Recorded data
____________

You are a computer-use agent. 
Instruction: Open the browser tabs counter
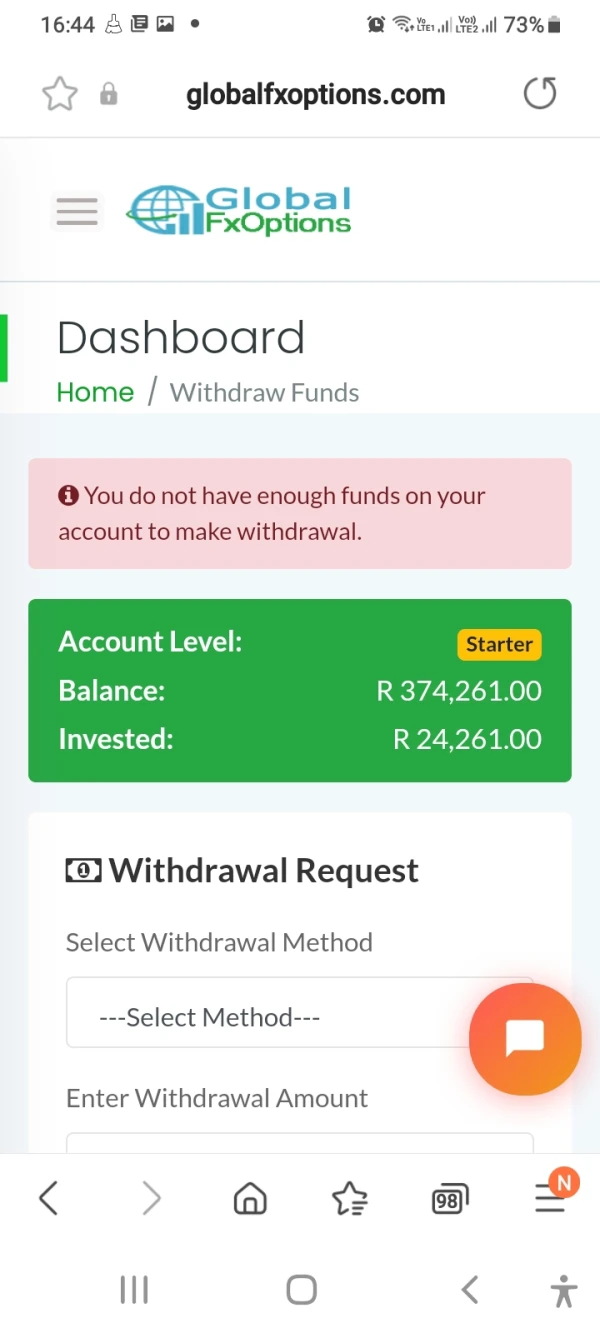[x=449, y=1198]
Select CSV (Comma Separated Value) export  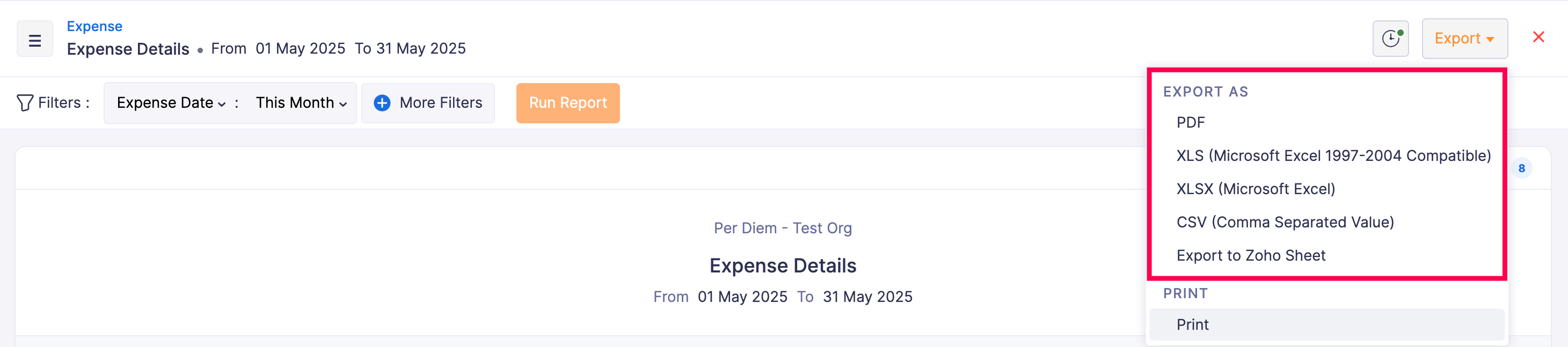pos(1286,222)
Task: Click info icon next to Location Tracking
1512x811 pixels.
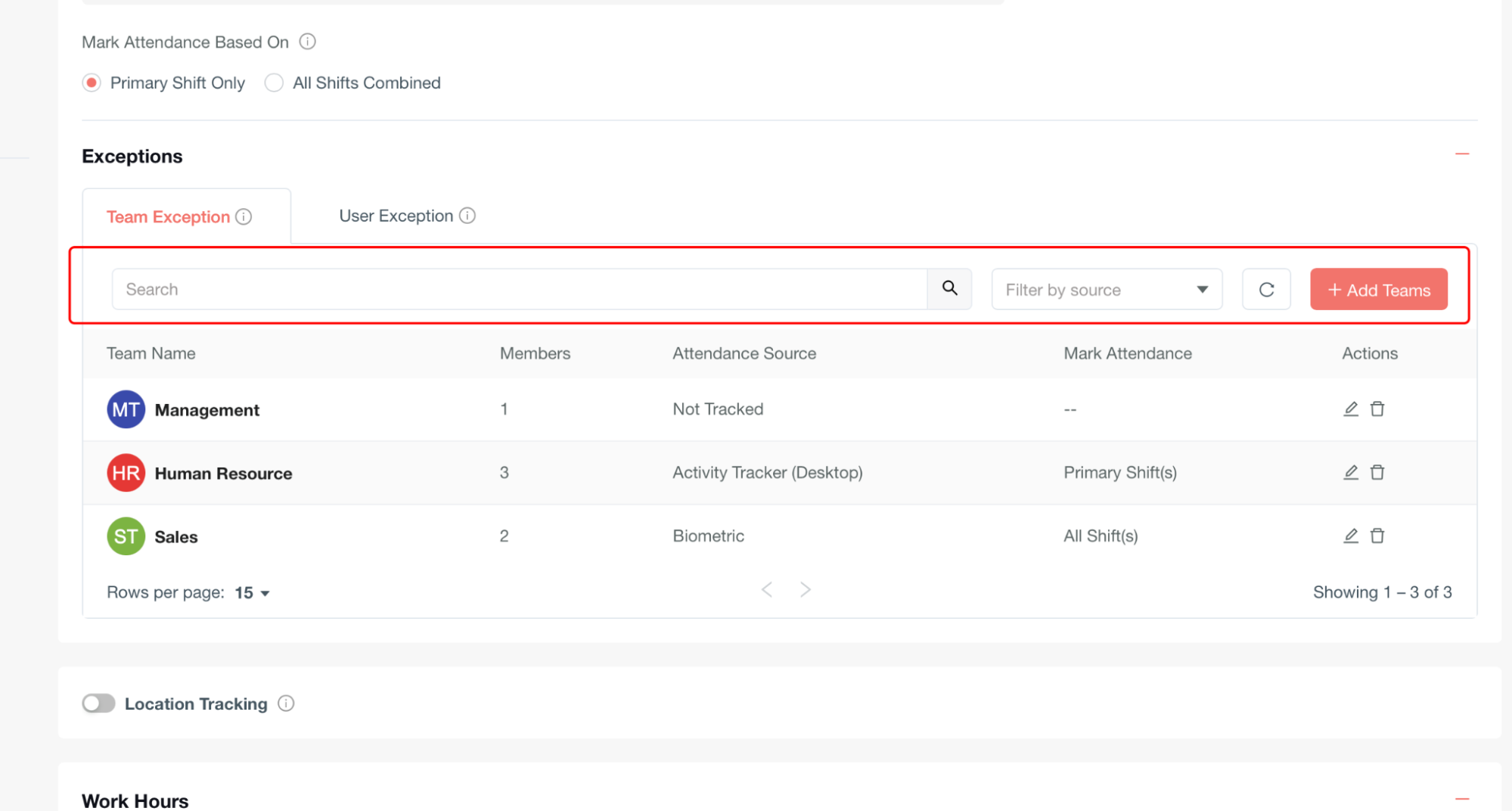Action: point(286,704)
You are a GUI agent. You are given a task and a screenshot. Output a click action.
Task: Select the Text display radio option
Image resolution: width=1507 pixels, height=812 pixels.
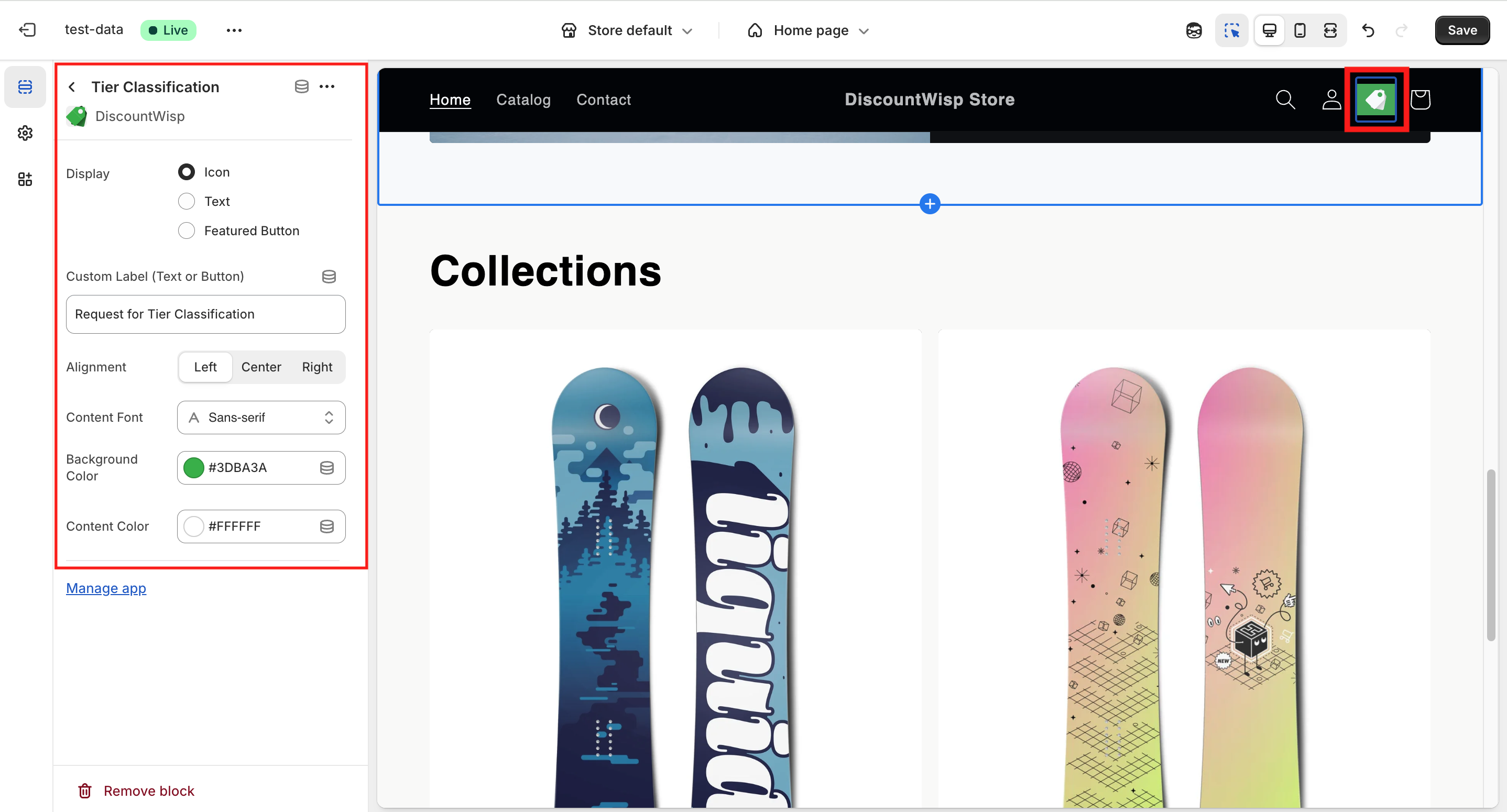[187, 201]
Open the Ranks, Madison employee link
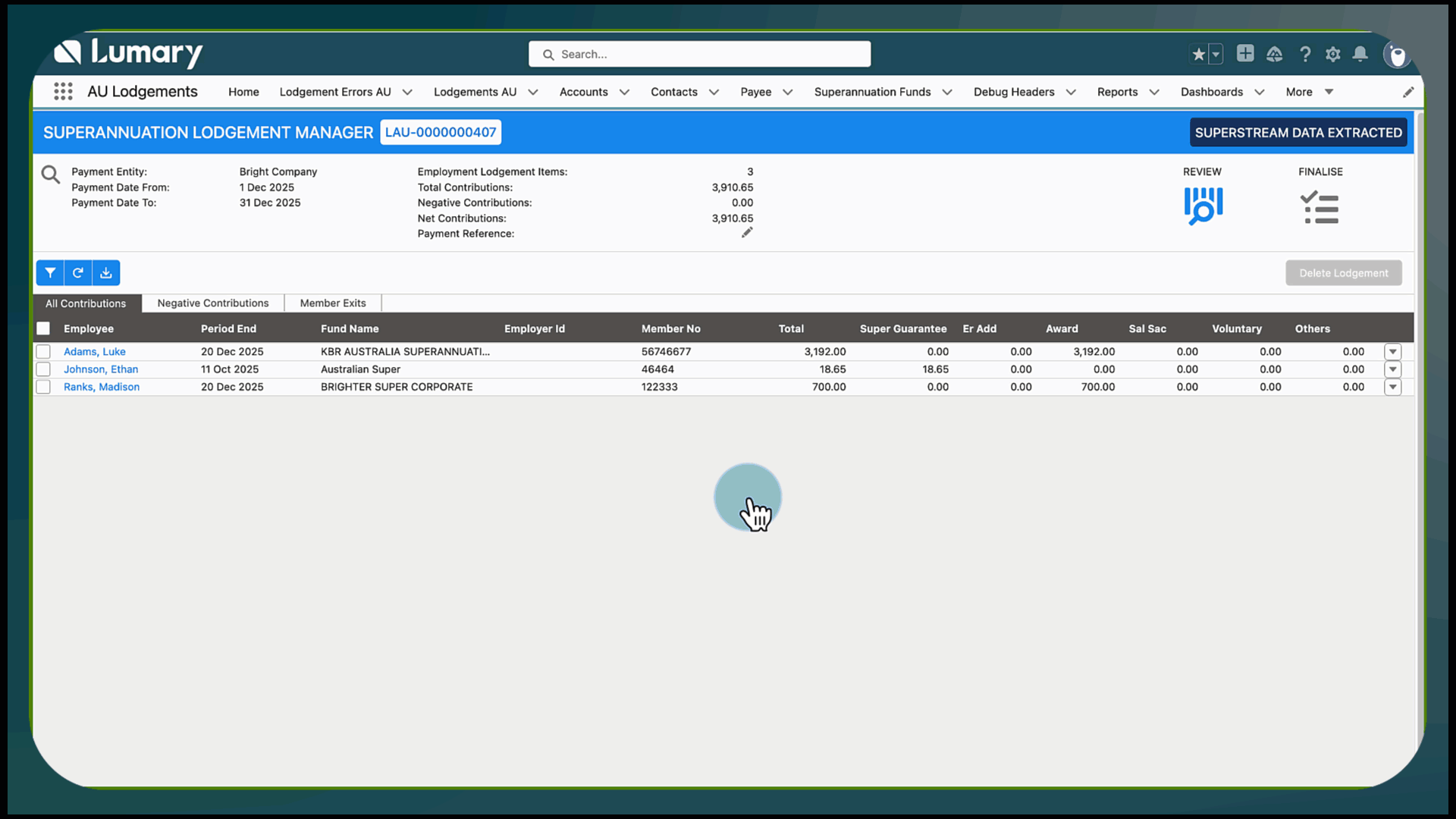The height and width of the screenshot is (819, 1456). (101, 387)
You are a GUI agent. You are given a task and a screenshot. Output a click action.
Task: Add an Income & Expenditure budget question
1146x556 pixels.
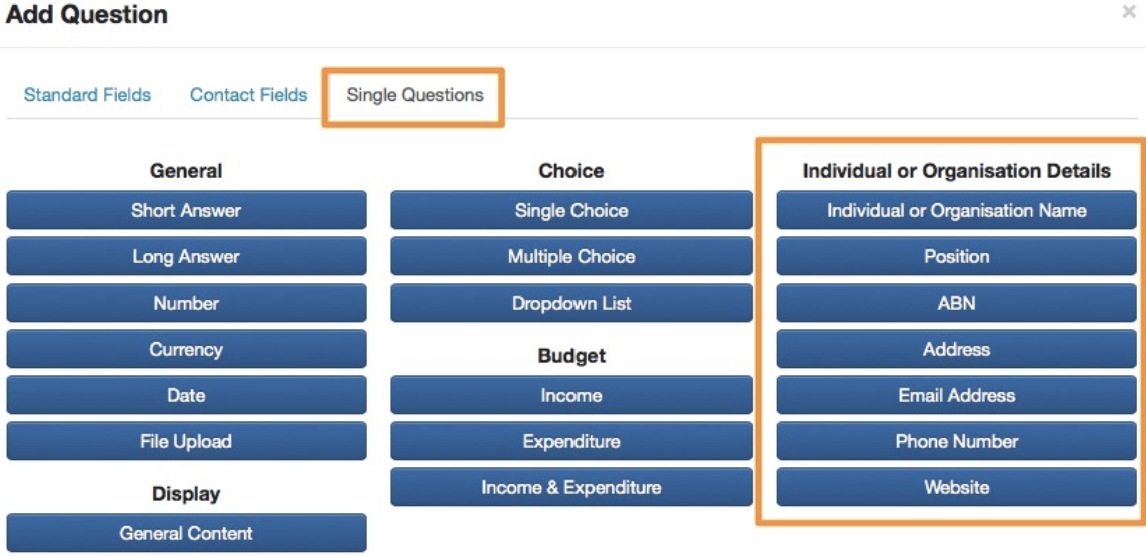click(x=571, y=487)
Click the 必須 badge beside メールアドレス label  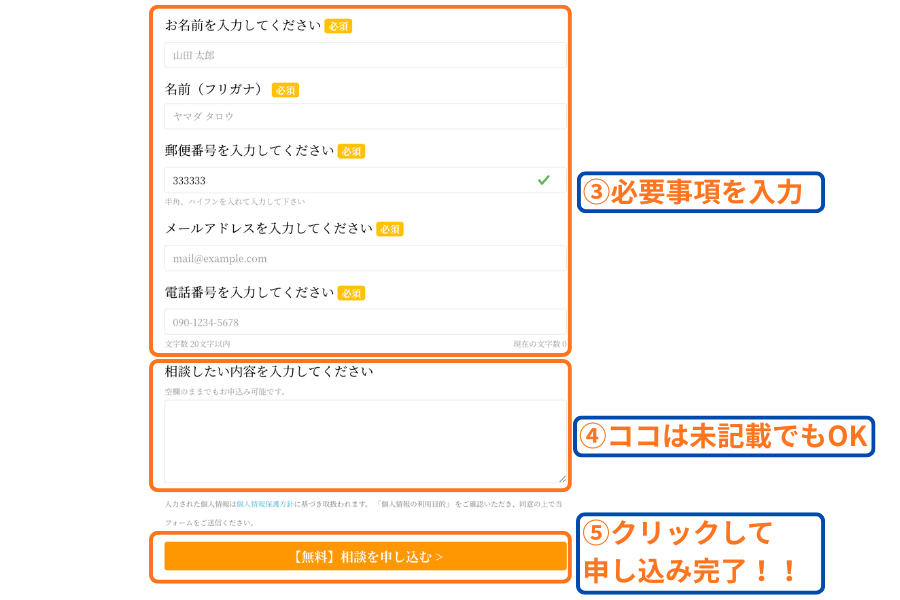click(x=390, y=229)
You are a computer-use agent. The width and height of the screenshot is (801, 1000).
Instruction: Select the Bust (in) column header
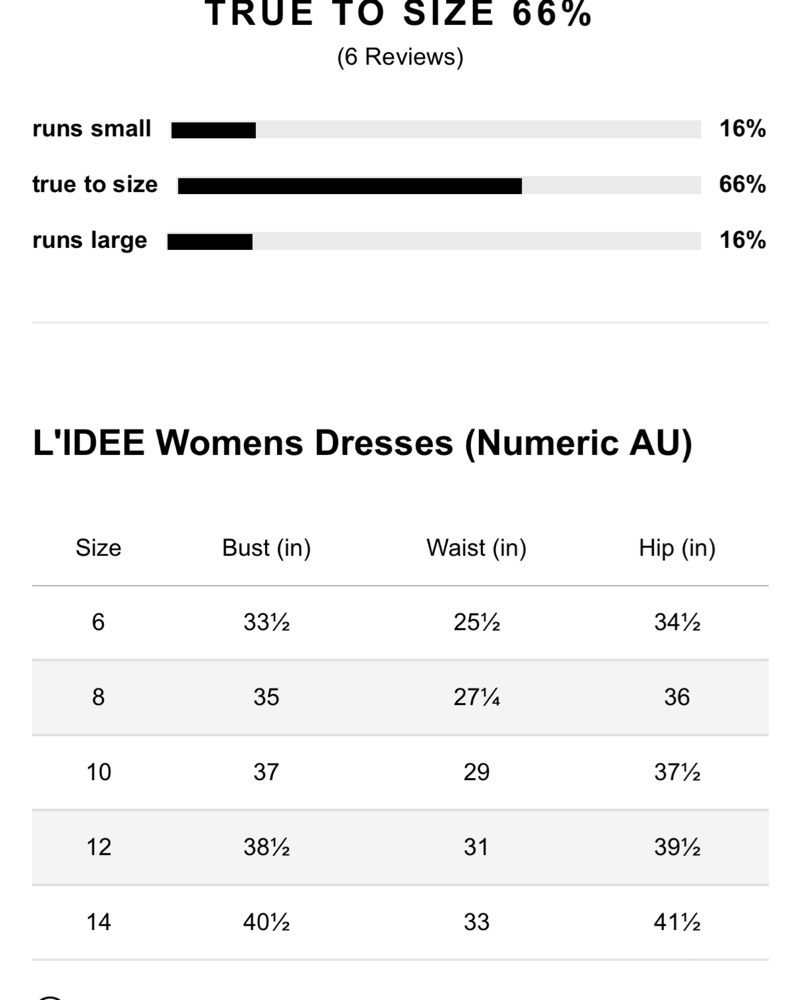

____________

**What is asked:**
From the data above, extract every line that contains the word "Open" and reproduce those lines unchanged.

**Output for this task:**
Instruction: Open the browser tabs counter
Open the Ranks, Madison employee link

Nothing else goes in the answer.